PROBLEM DETAILS:
Can you swap "left arrow" for "back button" in the data between the lines holding "Where should I click to: Expand" and "click(x=1076, y=74)", inclusive, and give those lines back otherwise unchanged, leaving the pictures out?

Data on locating visible targets:
----
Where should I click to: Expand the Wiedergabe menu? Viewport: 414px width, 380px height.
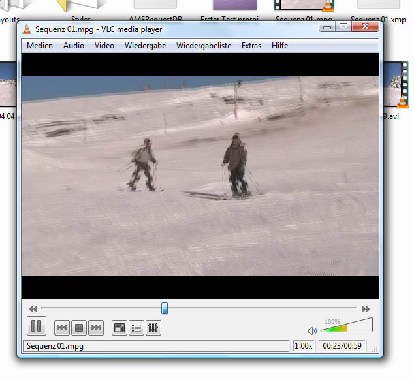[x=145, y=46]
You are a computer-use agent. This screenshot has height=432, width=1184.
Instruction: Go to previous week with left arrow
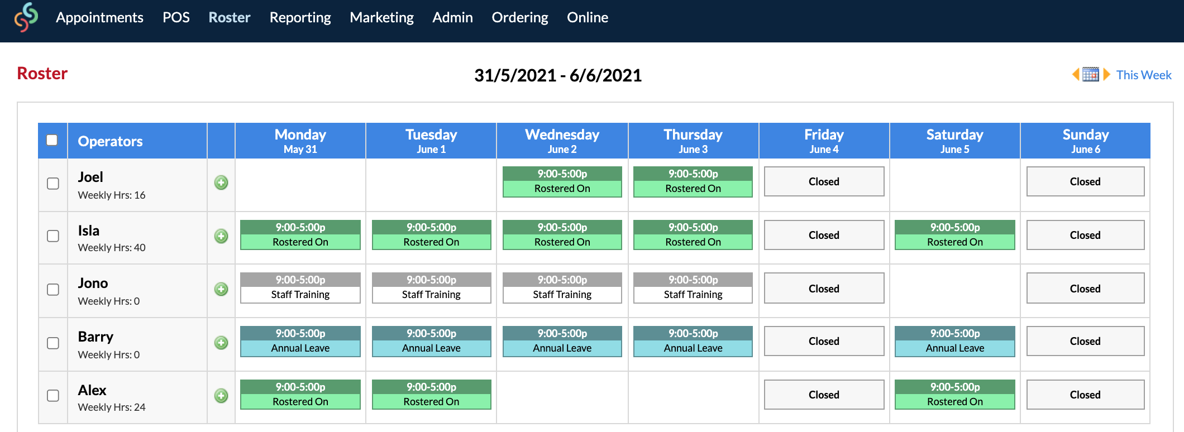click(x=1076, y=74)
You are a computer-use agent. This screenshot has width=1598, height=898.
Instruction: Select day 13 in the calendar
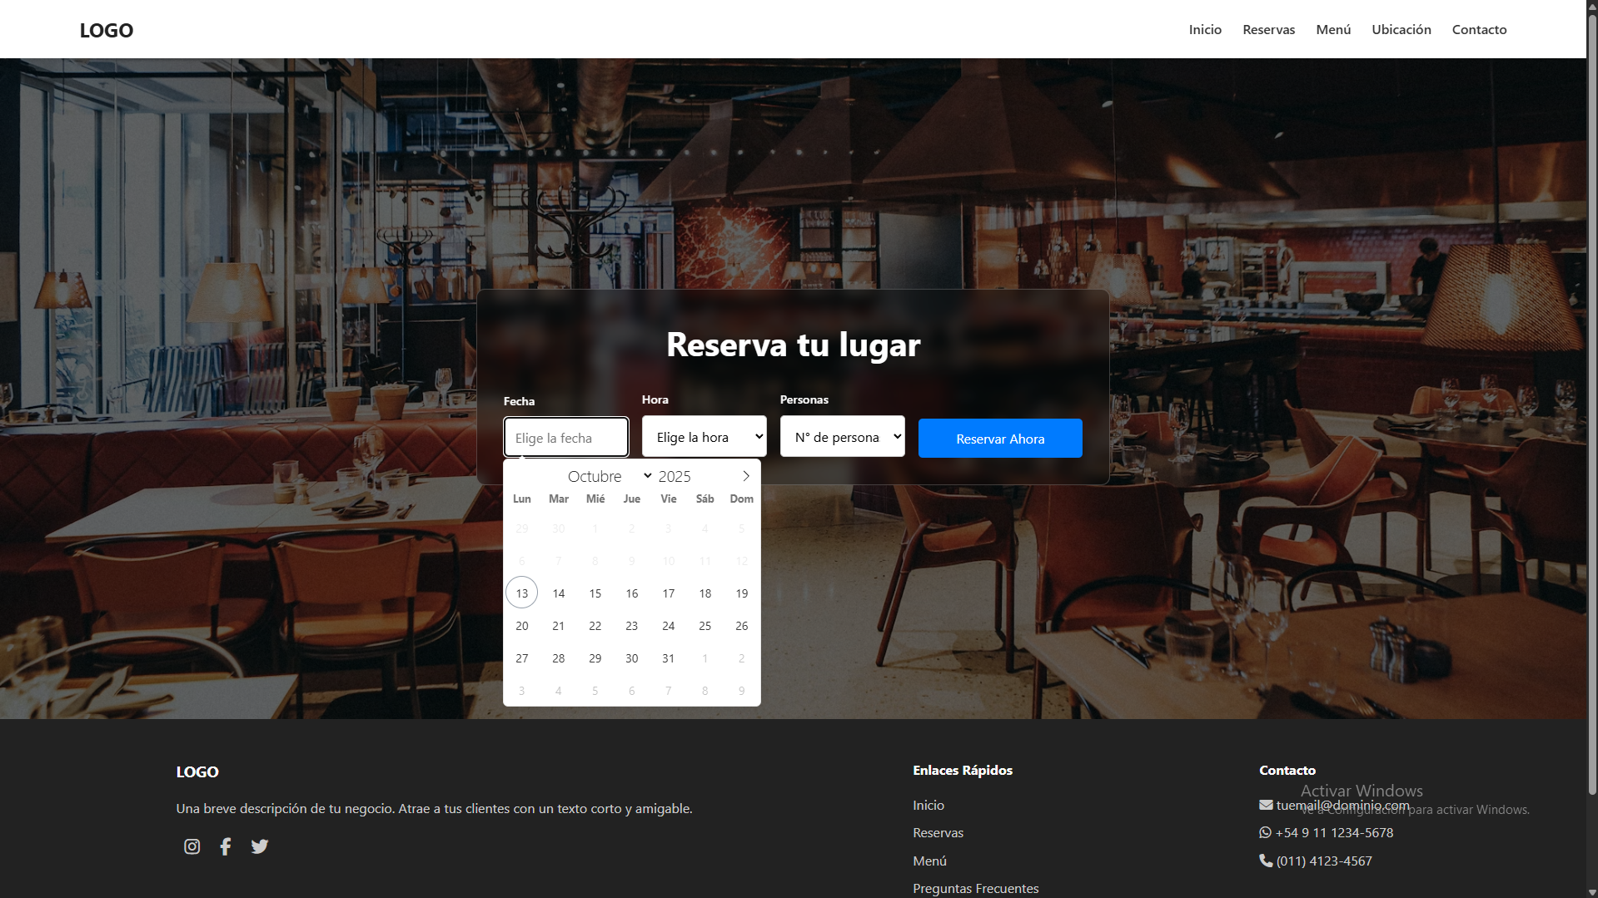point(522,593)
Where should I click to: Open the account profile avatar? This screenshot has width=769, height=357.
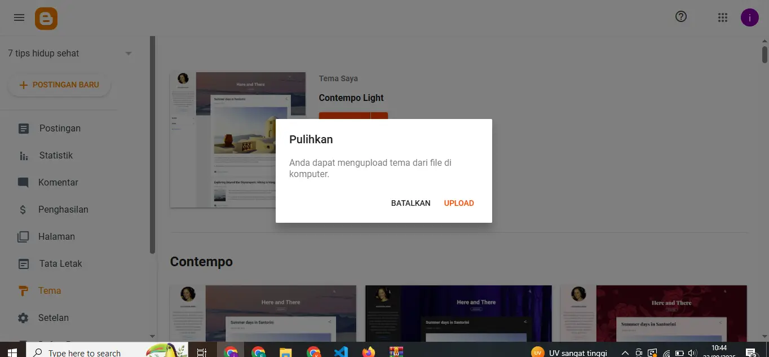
----
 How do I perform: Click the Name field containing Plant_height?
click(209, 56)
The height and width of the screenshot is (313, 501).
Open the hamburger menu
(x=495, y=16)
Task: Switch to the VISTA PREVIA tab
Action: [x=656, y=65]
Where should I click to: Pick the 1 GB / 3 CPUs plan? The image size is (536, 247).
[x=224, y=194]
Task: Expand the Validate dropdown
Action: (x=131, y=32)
----
FINAL ANSWER:
Where should I click to: Expand the Wiedergabe menu? Viewport: 414px width, 380px height.
[x=145, y=46]
You are a computer-use agent. This screenshot has height=432, width=1184.
Instruction: Go to previous week with back button
click(x=1076, y=74)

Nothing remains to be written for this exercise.